At some point, when we brought carrot souffle to a friend’s seder table and got bemused looks, I began realizing that not all Jews (Ashkenazi like me, or otherwise-identified) eat carrot souffle as a holiday treat. Only at my family’s table did it hold a position of honor next to kugel and brisket.
I thus determined that carrot souffle was a family thing, unique and only known to a special few, kind of like my great-grandfather’s emigration story from Russia.
For a while, that theory held up. Until I was 21, I never knew of anyone else making a carrot souffle. And then, I went to Christmas dinner at my boyfriend’s house.
There it was: carrot soufflé, but now sitting next to ham and mashed potatoes instead of kugel.
In that moment, even with the excitement and amusement of seeing a favorite food in such an odd place, I tasted betrayal. Don’t get me wrong, it was good (even if it didn’t measure up to my mother’s)— but carrot souffle was supposed to be my family’s Jewish holiday dish, not a Christmas staple.
How had both of our families wound up with this holiday tradition?
My boyfriend’s grandmother wondered aloud if it was a Texas thing. But my mom, a Memphis native, got the recipe from my Mimi who was raised in Birmingham, Alabama. According to Mimi, her mother (my namesake, Great-Grandma Sophie) first used the recipe for a Thanksgiving dinner sometime before 1970… but its true origins remain a mystery.

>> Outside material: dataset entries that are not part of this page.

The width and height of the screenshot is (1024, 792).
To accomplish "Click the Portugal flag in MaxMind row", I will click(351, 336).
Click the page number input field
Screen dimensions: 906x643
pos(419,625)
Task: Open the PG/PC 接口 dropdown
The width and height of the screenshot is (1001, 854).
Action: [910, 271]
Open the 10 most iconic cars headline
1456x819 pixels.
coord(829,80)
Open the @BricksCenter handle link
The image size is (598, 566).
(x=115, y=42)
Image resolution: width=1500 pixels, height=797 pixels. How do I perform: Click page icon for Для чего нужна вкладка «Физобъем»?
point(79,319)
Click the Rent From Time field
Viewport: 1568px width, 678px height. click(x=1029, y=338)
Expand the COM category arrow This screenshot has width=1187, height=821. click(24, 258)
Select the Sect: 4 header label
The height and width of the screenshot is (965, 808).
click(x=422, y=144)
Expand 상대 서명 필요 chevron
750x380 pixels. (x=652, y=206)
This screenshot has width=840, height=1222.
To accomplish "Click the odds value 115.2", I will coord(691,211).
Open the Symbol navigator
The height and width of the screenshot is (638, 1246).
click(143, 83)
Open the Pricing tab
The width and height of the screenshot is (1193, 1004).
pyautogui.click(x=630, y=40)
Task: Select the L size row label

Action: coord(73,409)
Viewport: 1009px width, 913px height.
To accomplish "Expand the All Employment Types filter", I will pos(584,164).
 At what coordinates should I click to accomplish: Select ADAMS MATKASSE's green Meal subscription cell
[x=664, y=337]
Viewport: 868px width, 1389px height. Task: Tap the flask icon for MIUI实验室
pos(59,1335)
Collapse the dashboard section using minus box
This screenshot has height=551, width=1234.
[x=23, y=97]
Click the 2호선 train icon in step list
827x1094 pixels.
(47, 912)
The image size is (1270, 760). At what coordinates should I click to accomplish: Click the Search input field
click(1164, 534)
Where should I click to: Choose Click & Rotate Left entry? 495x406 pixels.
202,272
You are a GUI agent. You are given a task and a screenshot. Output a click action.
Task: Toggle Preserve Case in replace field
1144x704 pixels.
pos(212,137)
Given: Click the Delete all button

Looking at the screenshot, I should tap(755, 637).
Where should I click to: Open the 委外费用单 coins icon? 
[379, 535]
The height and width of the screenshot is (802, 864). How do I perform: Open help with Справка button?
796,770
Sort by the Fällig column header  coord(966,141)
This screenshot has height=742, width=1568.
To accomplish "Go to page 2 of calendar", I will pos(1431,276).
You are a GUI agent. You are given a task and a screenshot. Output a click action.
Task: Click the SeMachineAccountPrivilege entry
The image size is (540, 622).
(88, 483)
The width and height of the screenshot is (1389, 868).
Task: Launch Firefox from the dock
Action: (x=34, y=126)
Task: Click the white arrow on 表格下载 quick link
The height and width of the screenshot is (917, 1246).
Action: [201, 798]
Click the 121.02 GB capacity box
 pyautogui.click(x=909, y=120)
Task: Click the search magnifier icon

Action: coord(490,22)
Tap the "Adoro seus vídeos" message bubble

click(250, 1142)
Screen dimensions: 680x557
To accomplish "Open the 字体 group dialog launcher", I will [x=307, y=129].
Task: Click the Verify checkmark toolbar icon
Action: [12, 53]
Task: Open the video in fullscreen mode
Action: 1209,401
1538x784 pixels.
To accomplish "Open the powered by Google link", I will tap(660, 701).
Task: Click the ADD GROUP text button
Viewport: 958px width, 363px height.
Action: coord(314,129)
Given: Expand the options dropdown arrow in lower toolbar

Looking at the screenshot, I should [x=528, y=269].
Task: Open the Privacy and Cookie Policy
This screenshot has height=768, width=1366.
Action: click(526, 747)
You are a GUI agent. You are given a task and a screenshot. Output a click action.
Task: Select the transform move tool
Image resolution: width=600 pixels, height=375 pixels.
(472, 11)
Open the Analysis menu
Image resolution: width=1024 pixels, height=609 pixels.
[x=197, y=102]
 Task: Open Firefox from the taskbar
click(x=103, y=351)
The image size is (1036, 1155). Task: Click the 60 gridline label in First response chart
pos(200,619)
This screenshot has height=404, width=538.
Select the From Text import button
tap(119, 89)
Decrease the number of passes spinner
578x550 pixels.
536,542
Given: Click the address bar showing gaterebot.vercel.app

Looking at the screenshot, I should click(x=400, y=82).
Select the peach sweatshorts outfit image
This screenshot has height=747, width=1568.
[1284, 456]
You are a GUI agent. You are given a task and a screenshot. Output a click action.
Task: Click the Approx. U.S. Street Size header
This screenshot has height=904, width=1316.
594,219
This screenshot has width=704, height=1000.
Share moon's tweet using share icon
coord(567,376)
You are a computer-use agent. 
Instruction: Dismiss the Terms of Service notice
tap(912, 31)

How could I claim this dish as my own cultural staple if I don’t even know where it came from?
Even after consulting the internet, the best I can say is that the recipe likely originated in the South. One of its most famous iterations is sold at Piccadilly Cafeteria, a southern food chain restaurant, so there’s that.
As it turns out, my family is not the only one out there to eat carrot soufflé for High Holidays and Passover. The more I asked, the more doubt clouded my understanding of its place on my table, in Jewish cuisine, and in my Southern family’s past, besides being delicious, of course. If I didn’t know the real story behind it, and if it doubled as a Christmas dish… could I really call it one of my favorite Jewish holiday foods?
In the end, I decided… yes.
No one was trying to take carrot souffle away from me. My boyfriend, for one, would never object to my calling it a celebratory Jewish food, especially if that means he gets to have a slice when we eat break-fast together for Yom Kippur. His grandmother was happy to speculate about the origins of our shared tradition. It gave us some common – and tasty – ground.
I’m coming to know carrot soufflé for what it is: a Rosh Hashanah-Yom Kippur-Passover-Thanksgiving-Christmas specialty, a perfect accompaniment to your celebration. Whether you go for brisket, ham, apricot chicken, or tofurkey—it’s the perfect dish to share with family.
Maybe it isn’t so strange to claim carrot soufflé as my own, my family’s. It’s certainly Southern, and maybe, just maybe, carrot soufflé is also plenty Jewish after all.